# EXTRACTED INFORMATION:
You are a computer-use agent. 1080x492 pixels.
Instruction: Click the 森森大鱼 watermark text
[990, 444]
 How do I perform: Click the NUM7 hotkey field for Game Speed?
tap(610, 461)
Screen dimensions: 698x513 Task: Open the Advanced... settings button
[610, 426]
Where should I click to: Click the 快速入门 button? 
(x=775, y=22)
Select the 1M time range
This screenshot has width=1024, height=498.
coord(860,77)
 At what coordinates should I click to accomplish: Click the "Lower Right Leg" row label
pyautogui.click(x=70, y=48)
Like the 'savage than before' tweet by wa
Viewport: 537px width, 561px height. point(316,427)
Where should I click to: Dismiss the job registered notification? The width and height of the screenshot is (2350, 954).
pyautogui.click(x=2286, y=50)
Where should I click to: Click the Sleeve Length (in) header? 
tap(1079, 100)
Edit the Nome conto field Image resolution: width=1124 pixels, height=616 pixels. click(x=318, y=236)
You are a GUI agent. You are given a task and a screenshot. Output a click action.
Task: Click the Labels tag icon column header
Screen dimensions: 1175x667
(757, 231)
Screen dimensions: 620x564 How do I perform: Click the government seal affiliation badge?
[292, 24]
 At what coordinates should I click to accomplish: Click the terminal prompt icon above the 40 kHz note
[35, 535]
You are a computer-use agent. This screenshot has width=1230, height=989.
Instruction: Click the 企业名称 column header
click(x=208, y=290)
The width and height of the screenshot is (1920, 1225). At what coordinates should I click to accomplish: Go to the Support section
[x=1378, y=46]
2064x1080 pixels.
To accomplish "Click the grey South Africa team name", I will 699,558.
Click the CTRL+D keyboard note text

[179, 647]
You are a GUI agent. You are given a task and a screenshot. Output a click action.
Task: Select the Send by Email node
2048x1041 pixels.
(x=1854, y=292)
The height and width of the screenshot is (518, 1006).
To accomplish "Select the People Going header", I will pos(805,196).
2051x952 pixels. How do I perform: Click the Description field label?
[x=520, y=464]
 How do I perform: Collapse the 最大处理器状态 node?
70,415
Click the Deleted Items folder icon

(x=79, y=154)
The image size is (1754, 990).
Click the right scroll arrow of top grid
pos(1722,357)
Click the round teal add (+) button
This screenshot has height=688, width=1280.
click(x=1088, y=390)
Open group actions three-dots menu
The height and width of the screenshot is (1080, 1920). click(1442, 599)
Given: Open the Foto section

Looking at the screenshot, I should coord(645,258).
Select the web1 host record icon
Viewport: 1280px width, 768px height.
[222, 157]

# TASK DETAILS:
Which lines in the records above contain the string "agent", with case counting? Show each of those lines in full.

# COMPLETE OUTPUT:
You are a computer-use agent. 1080x492 pixels.
You are a GUI agent. You are given a task and a screenshot. Output a click action.
You are a computer-use agent. This screenshot has width=1230, height=989.
You are a GUI agent. You are given a task and a screenshot. Output a click action.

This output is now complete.